* **WHAT YOU SHOULD DO**: Echo the following lines verbatim, one per line and in the given order. Omit the picture.

* **RECORD EXTRACTS**:
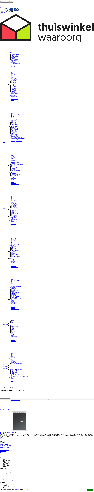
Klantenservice (5, 44)
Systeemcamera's (14, 55)
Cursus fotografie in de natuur (16, 141)
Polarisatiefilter (13, 78)
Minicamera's (13, 62)
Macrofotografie (14, 115)
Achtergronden (13, 291)
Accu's (12, 103)
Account (4, 3)
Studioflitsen (13, 276)
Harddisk (12, 72)
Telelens (12, 179)
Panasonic (13, 152)
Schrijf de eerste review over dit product (7, 394)
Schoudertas (13, 211)
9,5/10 (9, 406)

* **SOLVED PROBLEM**:
Klantenservice (5, 44)
Systeemcamera's (14, 55)
Cursus fotografie in de natuur (16, 141)
Polarisatiefilter (13, 78)
Minicamera's (13, 62)
Macrofotografie (14, 115)
Achtergronden (13, 291)
Accu's (12, 103)
Account (4, 3)
Studioflitsen (13, 276)
Harddisk (12, 72)
Telelens (12, 179)
Panasonic (13, 152)
Schrijf de eerste review over dit product (7, 394)
Schoudertas (13, 211)
9,5/10 (9, 406)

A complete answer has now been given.